Effect of docosahexaenoic acid on long-term learning and memory disorders after hypoxic ischemic brain damage in rats
10.3760/cma.j.issn.1671-8925.2016.07.007
- VernacularTitle:DHA对新生大鼠缺氧缺血性脑损伤后远期学习记忆障碍的影响
- Author:
Cheng ZENG
1
;
Siyun SHU
;
Yusha HUANG
;
Yan CHENG
;
Jun CHEN
;
Bin WANG
Author Information
1. 南方医科大学珠江医院儿科中心
- Keywords:
Docosahexaenoic acid;
Hypoxic-ischemic brain damage;
Learning and momery disorder;
Hypocampus;
Marginal division of striatum;
N-Methyl-D-aspartic acid receptor 1
- From:
Chinese Journal of Neuromedicine
2016;15(7):678-684
- CountryChina
- Language:Chinese
-
Abstract:
Objective To explore the effect of docosahexaenoic acid (DHA) on long-term learning and memory disorders and potential mechanism in rats after hypoxic ischemic brain damage. Methods Sixty neonatal 7-day-old SD rats were ramdonly divided into three groups: group S (sham operation+vehicle treatment), group C (hypoxic-ischemic brain damage [HIBD]+vehicle treatment) and group D (HIBD+DHA treatment).
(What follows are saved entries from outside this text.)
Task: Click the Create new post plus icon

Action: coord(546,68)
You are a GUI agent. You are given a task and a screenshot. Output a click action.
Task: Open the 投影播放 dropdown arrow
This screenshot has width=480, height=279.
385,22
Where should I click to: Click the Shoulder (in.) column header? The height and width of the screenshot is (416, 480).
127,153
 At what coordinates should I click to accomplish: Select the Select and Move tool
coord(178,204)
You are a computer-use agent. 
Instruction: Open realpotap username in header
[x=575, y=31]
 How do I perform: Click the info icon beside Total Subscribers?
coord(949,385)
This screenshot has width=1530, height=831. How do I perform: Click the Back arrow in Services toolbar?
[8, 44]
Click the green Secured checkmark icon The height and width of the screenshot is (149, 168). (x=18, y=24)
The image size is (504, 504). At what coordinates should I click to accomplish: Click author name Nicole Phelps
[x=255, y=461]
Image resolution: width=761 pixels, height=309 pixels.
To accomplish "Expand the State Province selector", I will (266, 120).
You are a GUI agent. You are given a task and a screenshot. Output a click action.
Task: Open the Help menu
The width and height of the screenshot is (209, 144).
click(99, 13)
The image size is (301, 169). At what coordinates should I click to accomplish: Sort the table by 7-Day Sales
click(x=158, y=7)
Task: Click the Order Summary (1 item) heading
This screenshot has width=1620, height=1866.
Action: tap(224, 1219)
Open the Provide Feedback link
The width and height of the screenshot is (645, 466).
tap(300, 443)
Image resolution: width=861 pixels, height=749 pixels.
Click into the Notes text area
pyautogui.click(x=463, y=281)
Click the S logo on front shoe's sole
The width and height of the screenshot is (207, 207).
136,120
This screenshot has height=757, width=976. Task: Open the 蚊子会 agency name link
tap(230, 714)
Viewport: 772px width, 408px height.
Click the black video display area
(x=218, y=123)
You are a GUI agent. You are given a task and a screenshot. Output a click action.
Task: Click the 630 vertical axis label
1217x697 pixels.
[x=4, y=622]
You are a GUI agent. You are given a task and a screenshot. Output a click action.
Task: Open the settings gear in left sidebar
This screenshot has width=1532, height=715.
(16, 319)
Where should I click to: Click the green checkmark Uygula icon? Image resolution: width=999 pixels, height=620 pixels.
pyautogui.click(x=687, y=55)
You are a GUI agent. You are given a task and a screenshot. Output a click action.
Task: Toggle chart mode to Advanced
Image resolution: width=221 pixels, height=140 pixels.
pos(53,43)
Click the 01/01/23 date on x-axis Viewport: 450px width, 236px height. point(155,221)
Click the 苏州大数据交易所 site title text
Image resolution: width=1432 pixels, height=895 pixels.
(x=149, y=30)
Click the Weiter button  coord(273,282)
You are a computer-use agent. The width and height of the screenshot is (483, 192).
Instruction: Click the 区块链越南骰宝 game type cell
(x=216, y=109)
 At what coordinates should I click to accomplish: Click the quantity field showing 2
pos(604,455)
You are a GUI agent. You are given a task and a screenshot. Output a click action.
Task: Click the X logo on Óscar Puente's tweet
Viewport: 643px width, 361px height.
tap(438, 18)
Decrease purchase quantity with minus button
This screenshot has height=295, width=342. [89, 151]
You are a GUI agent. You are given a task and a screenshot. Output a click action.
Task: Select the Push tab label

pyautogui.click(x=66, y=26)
After left common carotid artery was isolated and ligated for 2.5 h, rats of group C and group D were put into a condition which oxygen concentration was about 8%for 2 h;rats in the group S were only isolated the left carotid artery, without ligation or hypoxia treatment;rats in the group D were intraperitoneally injected DHA of 15 mg/kg after modeling, and rats in the group S and group C were intraperitoneally injected equivalent volume of vehcle, once a day for 10 consecutive days. The pathomorphology changes of the hypocampal CA1 area, and marginal division of striatum were observed by Nissl staining 48 h after modling; the apoptosis cells were measured by TUNEL;immunohistochemical method was used to detect the expressions of Bax and Caspase-3 positive cells in the two brain areas. Morris water maza test was used to evaluate the long-term lerning and momory functions of 2-month-old rats, and the expressions of N-methyl-D-aspartate receptor 1 (NMDAR1) positive cells were detected by immunohistochemical method. Results The pathomorphology damage was significantly improved, the expressions of Bax and Caspase-3 positive cells and the neuron apoptosis in hypocampal CA1 areas and marginal division of striatum in group D were all signficantly decreased as compared with those in the group C (P<0.05). Rats in group D had significantly decreased escape latency as compared with those in group C in Morris water maze test (P<0.05), and the expression of NMDAR1 positive cells in the two brain areas of group D was significantly increased as compared with that in the group C (P<0.05). Conclusion DHA has the ameliorative effect on long-term learning and memory disorders after hypoxic ischemic brain damage in rats, which may be associated with inhibitory action of cell apoptosis at early phase and up-regulation of expression of NMDA1 at the late phase.